And by the way, I've seen Jerry refer to as
disco Stew across the internet, because he really does bear
a resemblance to him, for sure.
Speaker 3 (30:19):
So he before he gets dispatched, though, he does open
the freezer in the butcher room and sees that Pam
is in there and sort of barely alive and kind
of comes up, And that's right when he gets taken.
Speaker 2 (30:32):
Out for sure. So Jerry's gone, Kirk and Pam are gone,
there's just Franklin and Sally left and they wait until
nightfall until they just can't not look for their friends anymore,
so they go chomping through the woods. And this is
where Hansel and Gretel really kind of becomes clear. Yeah,
Sally's pushing Franklin in his wheelchair basically overland, and as
(30:55):
they're wandering kind of aimlessly through the woods, they come
upon leather Face, who starts chopping Franklin up in his wheelchair,
and Sally, realizing there's nothing she can do for her brother,
takes off and this kind of chase through the woods
that leads back to leads her to the Sawyer House,
which she's not familiar with, so she goes in there
(31:16):
looking for help, realizes this is not the place to
find help, has to jump out a second story window,
goes back to running through the woods, and then makes
it to that original gas station slash barbecue pit, thinking
she's found safety, and it turns out that's not the
case at all.
Speaker 3 (31:32):
Yeah, because that's when it all comes together that Drayton
is in on it. He's one of the family members.

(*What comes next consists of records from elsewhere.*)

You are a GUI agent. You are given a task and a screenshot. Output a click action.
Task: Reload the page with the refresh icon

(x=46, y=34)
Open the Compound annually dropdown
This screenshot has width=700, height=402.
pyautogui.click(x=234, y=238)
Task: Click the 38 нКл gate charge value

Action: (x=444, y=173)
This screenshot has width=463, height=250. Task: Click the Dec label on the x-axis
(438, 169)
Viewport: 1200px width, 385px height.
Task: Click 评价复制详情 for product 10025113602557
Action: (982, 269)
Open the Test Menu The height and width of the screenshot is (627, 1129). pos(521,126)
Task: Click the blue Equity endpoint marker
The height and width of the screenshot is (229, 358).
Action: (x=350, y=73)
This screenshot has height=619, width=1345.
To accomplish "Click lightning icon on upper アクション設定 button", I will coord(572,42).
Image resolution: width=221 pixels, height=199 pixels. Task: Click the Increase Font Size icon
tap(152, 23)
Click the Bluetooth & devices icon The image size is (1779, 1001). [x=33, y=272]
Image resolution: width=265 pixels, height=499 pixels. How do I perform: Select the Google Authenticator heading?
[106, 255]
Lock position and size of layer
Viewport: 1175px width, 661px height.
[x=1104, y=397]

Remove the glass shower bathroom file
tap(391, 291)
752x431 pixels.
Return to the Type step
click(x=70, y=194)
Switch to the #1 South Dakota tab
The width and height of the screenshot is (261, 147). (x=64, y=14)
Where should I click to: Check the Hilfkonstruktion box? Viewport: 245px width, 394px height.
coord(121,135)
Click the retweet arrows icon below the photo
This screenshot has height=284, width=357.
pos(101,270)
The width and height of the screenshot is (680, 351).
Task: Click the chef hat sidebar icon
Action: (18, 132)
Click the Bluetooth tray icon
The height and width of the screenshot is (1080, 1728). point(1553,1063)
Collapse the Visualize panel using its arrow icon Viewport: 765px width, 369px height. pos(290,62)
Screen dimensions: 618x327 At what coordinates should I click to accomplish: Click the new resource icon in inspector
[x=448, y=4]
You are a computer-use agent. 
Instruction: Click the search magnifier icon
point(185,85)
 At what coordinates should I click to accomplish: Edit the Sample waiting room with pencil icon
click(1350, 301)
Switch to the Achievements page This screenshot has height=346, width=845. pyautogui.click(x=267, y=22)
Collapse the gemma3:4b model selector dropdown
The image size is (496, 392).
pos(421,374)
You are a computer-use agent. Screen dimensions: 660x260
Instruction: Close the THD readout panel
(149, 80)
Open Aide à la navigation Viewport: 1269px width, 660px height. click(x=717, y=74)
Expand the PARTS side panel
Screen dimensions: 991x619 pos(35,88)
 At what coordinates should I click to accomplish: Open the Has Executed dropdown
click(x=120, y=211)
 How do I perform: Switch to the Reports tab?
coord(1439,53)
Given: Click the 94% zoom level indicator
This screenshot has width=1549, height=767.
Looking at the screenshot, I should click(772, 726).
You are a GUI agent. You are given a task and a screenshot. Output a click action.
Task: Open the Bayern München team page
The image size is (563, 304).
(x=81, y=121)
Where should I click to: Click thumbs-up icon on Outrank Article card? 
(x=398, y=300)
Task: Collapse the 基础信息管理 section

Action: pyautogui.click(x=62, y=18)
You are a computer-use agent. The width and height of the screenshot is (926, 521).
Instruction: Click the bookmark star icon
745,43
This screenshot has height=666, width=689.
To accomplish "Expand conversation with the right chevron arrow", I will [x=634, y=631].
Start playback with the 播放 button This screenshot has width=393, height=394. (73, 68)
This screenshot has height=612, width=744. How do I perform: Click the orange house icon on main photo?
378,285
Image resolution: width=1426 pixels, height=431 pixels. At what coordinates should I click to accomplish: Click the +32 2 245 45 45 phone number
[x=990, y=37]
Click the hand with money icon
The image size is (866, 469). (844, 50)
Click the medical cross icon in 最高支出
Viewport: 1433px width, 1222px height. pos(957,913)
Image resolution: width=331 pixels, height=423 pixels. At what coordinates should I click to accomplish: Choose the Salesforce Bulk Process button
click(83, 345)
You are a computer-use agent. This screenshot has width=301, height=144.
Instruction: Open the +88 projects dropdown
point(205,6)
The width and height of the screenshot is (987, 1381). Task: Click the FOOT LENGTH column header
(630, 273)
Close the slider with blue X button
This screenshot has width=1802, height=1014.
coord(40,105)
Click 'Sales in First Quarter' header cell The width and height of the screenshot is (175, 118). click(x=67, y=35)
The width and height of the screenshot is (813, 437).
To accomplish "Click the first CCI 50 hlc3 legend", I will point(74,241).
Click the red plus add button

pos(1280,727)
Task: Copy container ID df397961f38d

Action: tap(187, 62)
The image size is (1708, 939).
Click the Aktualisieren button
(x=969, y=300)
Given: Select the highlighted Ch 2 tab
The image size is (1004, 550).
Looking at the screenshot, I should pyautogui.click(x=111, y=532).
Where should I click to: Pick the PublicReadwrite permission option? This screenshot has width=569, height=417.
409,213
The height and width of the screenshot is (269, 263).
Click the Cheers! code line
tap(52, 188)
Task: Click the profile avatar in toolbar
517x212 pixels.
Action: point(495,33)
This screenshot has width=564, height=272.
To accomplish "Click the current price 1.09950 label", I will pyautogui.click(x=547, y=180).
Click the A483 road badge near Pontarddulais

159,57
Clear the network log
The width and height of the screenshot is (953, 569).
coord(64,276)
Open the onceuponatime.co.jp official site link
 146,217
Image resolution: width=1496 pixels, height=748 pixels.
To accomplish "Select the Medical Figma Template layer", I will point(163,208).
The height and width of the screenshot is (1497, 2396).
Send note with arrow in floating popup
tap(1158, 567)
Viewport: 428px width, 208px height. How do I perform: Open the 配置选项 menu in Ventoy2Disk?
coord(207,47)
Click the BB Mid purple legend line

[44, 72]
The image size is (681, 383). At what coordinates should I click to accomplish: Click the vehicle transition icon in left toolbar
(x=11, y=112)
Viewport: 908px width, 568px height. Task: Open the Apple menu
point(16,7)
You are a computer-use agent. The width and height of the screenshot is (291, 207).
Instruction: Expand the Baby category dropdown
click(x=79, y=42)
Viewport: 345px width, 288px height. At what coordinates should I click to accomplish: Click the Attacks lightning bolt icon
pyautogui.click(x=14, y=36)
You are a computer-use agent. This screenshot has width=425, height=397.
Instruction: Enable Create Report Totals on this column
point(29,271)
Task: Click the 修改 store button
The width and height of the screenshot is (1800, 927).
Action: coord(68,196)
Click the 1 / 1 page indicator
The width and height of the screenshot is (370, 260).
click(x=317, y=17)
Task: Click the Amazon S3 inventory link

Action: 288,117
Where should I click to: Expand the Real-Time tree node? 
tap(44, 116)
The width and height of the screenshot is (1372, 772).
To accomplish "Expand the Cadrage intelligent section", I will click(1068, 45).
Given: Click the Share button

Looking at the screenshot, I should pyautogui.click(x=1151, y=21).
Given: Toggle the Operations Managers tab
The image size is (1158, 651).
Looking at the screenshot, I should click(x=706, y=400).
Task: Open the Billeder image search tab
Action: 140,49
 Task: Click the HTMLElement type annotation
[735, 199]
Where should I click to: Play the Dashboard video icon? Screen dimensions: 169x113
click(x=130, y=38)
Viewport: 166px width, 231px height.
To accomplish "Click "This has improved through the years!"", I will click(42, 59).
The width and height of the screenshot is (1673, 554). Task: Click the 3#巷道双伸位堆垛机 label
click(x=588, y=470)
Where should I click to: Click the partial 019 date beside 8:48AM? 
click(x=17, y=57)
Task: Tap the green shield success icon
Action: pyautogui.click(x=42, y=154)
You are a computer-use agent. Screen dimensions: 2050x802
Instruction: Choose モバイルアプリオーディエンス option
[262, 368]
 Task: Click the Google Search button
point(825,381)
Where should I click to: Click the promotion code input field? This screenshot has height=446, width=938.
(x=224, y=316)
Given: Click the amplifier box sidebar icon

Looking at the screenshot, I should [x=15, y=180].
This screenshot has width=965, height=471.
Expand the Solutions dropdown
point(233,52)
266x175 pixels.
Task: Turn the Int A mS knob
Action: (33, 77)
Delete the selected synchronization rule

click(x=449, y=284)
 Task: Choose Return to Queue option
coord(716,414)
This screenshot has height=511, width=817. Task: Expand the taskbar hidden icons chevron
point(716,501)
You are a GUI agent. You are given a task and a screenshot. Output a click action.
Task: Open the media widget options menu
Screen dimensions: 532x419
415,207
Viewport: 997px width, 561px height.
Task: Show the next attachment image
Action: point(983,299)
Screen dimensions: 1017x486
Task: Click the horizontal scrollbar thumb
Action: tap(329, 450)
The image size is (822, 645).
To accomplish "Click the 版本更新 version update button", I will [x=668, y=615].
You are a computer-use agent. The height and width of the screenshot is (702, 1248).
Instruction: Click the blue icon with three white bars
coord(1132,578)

He kidnaps her in a this Okay, this scene I
could see is maybe being kind of funny. The broom
attack when he's smacking her with the broom.
Speaker 2 (31:49):
Yeah, especially if you know the little behind the scenes
trivia that Jim Seadau did not want to do that
he was basically forced to and goad it on to
actually hit Marilyn Burns with the broomstick to make it
look real. And if you know that, the first few
hits are kind of tentative and he's almost looking like
can I get away with this? And they clearly cut
(32:12):
and then say like, dude, you need to actually hit her,
and he does. And it's I mean, I think the
fact that he didn't want to do it and then
had to do it, there had to be some sort
of transformation in his character that you can't quite put
your finger on there.
Speaker 3 (32:27):
Yeah, And I guess I could see how that scene
could come across his bunny a little bit. But again,
it's so terrifying because the way she screams and the
brutality of it all despite the weird broom thing. Yeah, Like,
I couldn't come back to a place of laughing. There's
just no way.
Speaker 1 (32:41):
No.
Speaker 2 (32:42):
So I'm glad you mentioned her screaming because, like you said,
there's not a lot of dialogue in the second and
third acts. But I can't imagine how many times they
wrote Sally screams. Yeah, she screamed, maybe more than any
other horror film victim in history. But fortunately for us,
her scream almost has like a pleasing quality to it,
(33:04):
and she has a huge range. It's not the same
scream over and over again. There's one point where she's like, oh, like,
it's like it's just a bunch of different screams. And
she screams a lot. So she was very rightly and
still is called a scream queen. She's one of the
scream queens. But she screams a lot in this movie.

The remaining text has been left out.